### Exercise instructions
Filter the listing below, copying every line that contains the string "chart"; treat case as significant.

* begin *

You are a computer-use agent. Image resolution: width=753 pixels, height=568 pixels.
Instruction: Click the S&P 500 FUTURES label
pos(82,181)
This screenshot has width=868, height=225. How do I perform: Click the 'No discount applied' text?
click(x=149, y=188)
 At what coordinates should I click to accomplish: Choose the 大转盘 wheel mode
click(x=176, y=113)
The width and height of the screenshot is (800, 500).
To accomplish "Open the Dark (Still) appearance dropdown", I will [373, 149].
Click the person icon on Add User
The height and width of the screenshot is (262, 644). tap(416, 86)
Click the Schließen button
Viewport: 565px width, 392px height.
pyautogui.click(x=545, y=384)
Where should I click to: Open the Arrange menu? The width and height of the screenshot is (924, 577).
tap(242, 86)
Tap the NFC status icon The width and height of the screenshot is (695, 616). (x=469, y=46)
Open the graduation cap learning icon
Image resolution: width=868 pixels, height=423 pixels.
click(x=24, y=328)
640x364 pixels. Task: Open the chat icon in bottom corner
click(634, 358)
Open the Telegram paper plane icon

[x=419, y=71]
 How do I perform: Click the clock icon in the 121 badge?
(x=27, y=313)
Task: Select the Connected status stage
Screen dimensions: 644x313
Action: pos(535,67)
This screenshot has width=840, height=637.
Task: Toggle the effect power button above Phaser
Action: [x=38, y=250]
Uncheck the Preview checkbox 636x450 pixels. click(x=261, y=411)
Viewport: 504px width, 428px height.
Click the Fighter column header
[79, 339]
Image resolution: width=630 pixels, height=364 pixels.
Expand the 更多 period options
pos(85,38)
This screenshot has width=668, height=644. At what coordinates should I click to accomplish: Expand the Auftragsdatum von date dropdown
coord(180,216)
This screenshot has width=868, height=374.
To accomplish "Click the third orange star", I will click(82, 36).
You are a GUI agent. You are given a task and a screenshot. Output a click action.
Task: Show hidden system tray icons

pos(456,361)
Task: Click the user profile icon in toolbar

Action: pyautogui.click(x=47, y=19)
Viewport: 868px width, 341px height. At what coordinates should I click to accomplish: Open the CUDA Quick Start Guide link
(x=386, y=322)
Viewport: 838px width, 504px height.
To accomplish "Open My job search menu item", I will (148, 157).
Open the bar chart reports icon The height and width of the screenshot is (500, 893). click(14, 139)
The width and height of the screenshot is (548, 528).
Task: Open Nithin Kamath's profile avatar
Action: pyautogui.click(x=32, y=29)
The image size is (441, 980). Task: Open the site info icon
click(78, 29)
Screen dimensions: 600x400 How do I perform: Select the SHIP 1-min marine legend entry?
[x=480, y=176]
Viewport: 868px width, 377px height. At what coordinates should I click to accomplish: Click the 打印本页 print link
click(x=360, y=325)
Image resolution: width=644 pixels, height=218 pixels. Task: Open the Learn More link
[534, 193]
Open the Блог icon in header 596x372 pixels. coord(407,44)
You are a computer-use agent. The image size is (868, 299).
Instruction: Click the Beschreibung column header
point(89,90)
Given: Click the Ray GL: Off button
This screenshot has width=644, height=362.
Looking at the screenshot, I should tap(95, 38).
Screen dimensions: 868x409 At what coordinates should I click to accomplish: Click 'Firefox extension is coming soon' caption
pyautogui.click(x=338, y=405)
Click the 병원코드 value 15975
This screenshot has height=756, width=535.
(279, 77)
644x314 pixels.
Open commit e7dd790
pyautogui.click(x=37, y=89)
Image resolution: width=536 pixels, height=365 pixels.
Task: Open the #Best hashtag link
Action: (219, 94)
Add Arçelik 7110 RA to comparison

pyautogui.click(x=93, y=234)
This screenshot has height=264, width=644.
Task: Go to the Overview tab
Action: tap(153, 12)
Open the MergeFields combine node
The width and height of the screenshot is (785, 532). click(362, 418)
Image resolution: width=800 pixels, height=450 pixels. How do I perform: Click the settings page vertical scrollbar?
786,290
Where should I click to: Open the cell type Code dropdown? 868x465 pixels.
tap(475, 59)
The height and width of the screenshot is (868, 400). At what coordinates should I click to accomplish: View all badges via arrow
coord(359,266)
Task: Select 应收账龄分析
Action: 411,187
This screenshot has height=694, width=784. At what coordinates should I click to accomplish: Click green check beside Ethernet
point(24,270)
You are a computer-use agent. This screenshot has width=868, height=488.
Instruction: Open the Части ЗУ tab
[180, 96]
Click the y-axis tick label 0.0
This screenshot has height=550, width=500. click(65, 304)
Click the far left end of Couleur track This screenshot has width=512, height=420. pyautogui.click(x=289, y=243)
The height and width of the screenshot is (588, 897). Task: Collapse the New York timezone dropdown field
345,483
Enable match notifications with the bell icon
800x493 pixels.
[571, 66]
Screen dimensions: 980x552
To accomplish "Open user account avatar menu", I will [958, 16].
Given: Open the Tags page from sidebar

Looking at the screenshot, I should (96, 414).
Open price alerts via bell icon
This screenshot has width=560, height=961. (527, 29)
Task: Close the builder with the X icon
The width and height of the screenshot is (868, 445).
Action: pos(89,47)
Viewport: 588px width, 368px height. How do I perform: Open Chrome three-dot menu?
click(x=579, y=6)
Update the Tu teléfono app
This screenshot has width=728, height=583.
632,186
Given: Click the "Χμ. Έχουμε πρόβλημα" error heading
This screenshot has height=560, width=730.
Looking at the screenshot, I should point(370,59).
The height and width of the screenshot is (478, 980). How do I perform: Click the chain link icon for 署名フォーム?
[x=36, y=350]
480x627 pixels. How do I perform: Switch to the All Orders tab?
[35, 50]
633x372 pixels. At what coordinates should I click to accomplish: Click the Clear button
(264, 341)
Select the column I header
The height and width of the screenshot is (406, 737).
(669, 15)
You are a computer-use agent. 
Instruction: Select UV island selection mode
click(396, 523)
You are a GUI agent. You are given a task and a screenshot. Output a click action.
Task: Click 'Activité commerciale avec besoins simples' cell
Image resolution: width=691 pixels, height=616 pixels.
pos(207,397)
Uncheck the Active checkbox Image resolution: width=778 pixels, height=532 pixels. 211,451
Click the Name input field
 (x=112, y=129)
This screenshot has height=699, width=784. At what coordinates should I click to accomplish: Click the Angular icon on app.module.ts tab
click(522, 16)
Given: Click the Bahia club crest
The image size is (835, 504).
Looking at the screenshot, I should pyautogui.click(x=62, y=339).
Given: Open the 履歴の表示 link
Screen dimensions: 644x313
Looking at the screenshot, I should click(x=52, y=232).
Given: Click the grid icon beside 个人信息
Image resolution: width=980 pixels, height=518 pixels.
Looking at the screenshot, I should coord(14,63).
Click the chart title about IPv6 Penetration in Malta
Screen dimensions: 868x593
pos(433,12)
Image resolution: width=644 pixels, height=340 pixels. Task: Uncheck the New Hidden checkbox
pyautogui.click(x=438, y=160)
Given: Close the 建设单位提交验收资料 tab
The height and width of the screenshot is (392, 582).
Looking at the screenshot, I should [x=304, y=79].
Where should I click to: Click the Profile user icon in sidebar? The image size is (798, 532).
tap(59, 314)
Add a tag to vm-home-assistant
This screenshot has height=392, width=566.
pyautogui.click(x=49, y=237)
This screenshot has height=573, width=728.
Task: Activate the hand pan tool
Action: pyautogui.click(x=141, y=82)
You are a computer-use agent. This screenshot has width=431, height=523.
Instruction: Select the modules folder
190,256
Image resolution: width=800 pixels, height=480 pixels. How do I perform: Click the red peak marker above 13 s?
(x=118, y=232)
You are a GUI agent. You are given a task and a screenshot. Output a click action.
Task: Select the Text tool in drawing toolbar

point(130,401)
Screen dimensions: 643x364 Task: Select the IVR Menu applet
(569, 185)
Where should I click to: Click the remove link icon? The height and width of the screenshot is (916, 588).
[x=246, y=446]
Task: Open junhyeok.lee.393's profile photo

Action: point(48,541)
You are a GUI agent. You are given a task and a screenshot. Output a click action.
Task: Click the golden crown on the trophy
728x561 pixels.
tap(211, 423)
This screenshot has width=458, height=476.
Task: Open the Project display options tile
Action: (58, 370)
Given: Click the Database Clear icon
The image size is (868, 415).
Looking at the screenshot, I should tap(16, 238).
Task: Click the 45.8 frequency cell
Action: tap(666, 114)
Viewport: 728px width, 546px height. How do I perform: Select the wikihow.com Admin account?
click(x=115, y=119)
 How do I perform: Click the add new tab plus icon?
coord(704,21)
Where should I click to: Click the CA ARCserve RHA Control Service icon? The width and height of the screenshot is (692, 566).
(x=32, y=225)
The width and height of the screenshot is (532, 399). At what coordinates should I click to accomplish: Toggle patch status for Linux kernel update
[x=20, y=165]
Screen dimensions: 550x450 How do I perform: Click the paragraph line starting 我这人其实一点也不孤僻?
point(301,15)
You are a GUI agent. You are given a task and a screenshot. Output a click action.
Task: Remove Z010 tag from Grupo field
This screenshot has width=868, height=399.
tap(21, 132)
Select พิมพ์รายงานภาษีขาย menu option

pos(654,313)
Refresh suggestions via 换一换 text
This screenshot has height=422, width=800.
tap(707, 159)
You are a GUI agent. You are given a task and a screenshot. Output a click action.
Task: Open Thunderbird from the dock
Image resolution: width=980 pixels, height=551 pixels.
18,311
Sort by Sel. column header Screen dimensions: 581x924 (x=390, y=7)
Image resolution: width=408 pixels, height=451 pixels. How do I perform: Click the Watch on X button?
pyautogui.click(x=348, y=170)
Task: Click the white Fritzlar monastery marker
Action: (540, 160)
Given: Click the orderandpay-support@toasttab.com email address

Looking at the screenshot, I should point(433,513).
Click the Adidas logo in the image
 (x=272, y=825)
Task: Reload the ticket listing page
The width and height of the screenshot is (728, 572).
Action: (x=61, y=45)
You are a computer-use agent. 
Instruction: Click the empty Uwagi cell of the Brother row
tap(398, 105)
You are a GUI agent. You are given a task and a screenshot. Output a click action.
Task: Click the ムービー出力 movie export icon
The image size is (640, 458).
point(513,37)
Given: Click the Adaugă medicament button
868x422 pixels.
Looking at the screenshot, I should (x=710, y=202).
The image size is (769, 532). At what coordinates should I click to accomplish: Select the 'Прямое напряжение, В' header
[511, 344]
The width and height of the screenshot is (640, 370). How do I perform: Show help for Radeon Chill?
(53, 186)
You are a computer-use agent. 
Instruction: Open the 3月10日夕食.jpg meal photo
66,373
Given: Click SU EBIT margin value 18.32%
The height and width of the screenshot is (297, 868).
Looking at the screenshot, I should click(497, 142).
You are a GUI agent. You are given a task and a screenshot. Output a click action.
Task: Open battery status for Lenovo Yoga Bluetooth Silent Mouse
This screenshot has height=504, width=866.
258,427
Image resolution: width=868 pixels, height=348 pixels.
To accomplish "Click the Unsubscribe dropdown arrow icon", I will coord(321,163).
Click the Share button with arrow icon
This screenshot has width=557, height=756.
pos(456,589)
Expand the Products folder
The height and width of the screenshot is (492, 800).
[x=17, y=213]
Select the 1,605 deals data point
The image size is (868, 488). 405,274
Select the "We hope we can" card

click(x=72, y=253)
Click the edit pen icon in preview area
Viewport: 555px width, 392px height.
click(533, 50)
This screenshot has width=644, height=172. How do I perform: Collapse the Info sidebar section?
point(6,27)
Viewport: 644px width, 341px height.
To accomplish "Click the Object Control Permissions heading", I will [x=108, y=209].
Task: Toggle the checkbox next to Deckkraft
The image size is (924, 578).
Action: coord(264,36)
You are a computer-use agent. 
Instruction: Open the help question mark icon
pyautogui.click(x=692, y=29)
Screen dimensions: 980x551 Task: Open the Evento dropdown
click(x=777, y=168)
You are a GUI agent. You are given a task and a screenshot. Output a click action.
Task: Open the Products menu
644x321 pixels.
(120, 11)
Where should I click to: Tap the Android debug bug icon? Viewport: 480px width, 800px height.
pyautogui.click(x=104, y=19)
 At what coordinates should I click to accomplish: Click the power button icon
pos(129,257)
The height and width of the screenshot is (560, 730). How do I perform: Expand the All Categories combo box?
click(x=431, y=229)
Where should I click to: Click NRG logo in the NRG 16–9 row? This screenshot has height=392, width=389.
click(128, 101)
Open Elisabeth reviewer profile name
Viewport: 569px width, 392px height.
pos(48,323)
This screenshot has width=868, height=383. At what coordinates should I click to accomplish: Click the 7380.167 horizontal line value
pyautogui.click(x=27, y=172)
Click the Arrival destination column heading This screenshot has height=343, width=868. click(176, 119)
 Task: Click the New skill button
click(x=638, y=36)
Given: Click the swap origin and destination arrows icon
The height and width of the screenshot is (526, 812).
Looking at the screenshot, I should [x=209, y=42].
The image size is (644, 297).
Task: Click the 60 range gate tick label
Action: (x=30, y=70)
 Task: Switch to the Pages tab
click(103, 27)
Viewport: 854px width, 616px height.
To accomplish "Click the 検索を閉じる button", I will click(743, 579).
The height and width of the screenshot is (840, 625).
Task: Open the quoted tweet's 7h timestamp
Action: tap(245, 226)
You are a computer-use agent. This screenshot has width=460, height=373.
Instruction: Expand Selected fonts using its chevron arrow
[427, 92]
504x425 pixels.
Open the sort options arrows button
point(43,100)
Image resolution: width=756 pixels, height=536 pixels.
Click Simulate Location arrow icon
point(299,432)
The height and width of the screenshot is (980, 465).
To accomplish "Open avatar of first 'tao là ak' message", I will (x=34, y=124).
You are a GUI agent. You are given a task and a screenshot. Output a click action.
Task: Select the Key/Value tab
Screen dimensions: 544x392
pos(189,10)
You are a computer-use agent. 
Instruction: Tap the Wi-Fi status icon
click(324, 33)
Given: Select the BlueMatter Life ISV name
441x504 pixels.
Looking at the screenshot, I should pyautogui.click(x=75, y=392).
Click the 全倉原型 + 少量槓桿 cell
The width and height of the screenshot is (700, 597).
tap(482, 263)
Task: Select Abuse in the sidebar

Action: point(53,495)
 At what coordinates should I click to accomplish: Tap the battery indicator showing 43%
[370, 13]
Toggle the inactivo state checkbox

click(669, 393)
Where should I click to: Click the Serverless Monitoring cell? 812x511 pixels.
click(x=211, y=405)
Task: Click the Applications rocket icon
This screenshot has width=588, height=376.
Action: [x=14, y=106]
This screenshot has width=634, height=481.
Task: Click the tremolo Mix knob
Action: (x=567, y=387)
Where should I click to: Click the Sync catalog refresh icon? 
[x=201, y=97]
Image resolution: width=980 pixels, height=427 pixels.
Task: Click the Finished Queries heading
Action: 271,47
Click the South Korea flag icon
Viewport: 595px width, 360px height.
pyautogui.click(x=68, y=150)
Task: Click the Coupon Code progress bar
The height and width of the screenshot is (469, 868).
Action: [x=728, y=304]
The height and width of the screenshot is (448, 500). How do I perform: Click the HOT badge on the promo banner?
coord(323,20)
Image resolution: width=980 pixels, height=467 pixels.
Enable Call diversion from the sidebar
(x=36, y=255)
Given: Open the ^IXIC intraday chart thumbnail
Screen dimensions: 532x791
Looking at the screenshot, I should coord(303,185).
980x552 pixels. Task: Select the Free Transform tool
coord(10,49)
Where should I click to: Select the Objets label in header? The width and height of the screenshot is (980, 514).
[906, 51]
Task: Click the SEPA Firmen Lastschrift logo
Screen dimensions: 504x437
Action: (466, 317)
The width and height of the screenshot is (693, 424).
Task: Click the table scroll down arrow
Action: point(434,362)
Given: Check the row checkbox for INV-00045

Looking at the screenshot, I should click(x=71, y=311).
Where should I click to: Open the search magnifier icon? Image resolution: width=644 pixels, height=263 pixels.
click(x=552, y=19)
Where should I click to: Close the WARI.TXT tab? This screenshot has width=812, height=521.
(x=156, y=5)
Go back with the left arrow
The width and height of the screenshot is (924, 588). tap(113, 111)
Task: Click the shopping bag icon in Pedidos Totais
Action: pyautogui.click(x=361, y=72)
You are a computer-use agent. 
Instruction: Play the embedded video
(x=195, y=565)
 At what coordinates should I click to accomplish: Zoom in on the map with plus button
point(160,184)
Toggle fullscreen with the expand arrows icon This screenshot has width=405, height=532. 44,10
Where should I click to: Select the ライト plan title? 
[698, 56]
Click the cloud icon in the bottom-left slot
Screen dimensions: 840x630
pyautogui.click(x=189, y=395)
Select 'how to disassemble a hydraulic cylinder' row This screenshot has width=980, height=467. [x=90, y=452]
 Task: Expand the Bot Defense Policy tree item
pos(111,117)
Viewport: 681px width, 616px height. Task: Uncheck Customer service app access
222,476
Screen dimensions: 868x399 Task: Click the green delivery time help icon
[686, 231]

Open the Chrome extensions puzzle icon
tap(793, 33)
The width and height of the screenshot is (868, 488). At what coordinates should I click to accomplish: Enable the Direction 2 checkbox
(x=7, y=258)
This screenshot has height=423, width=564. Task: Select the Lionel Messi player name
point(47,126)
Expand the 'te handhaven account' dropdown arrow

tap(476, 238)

* end *

### Finished task
Open the bar chart reports icon The height and width of the screenshot is (500, 893). click(14, 139)
Click the chart title about IPv6 Penetration in Malta
Given: Open the ^IXIC intraday chart thumbnail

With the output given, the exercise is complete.